**Work item**
Each line below from the line with "Click the 首页 breadcrumb link" to the line with "Instruction: Open the @ned_luke mention link" must be copied exactly, including those two, and no picture may appear in the copy.

**Available records**
§ §

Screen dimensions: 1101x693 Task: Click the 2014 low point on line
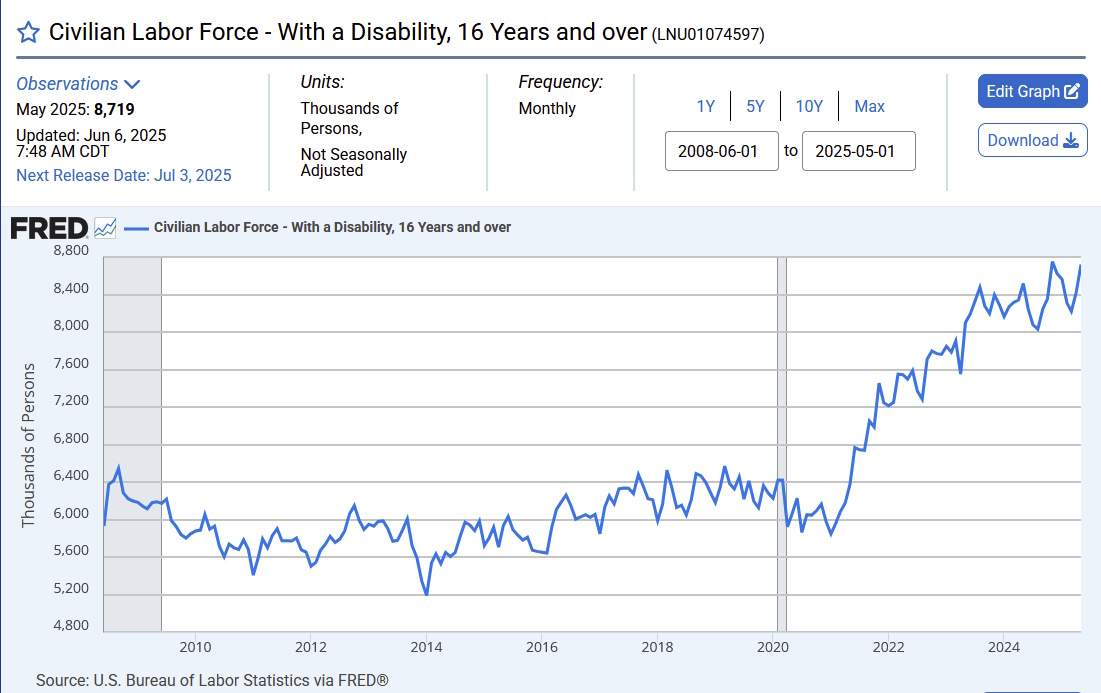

§ §

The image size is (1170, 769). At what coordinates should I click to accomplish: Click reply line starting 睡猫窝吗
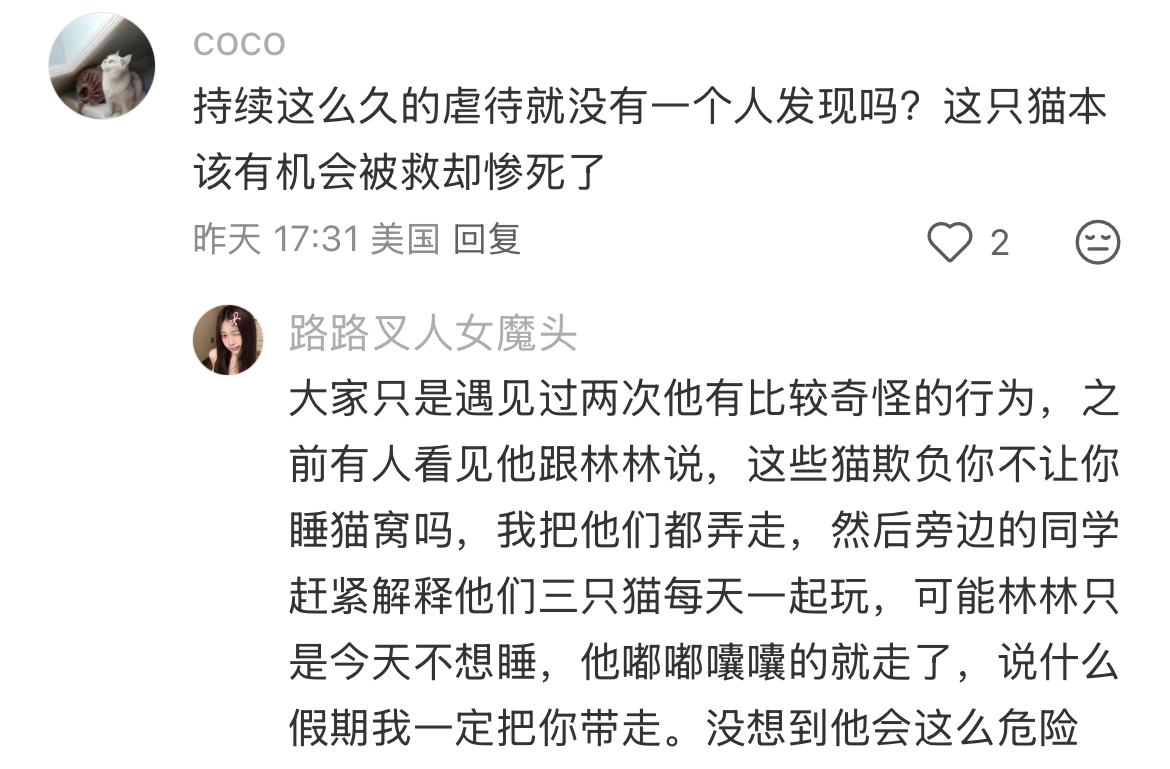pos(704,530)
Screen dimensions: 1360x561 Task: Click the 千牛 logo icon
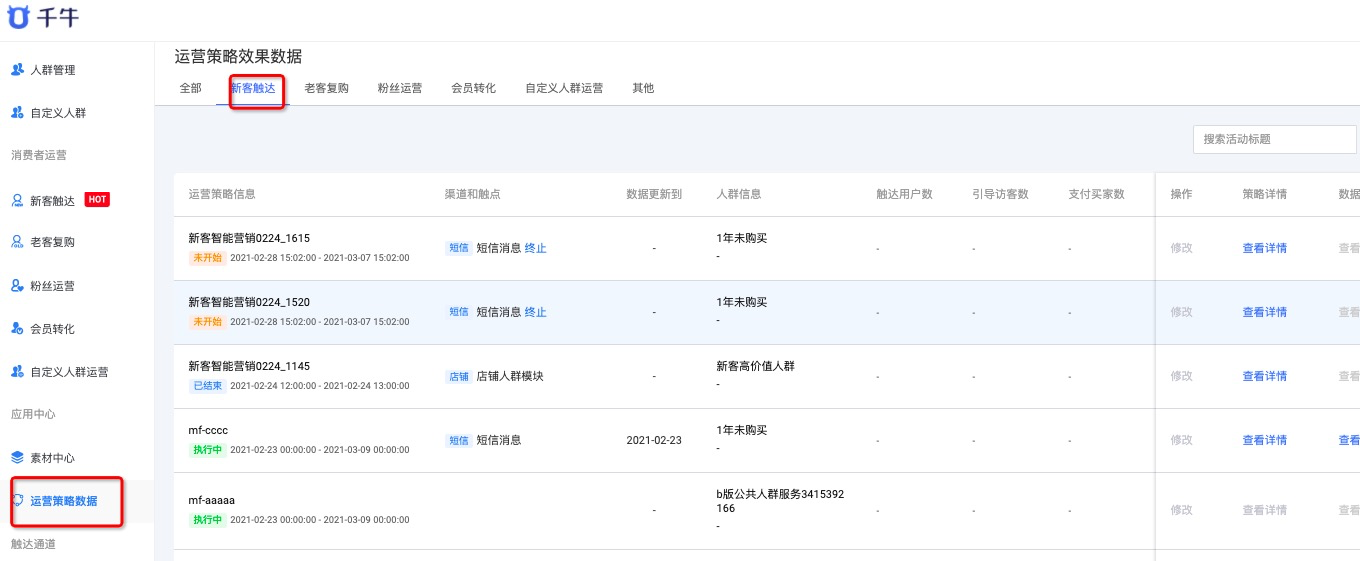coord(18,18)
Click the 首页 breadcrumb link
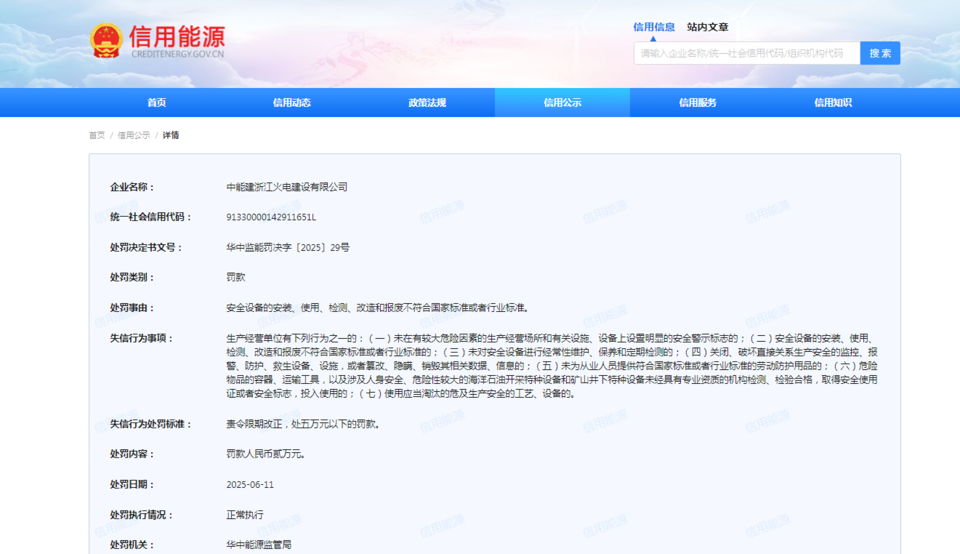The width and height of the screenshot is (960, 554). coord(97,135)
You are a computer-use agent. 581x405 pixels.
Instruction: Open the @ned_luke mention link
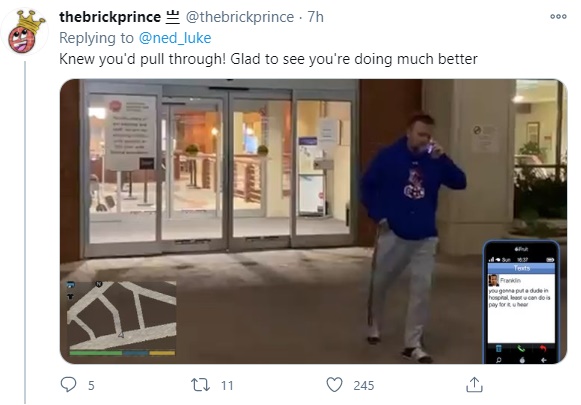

§ §

**Result for this task**
Click the 首页 breadcrumb link
The width and height of the screenshot is (960, 554). coord(97,135)
You are a computer-use agent. 581x405 pixels.
Instruction: Open the @ned_luke mention link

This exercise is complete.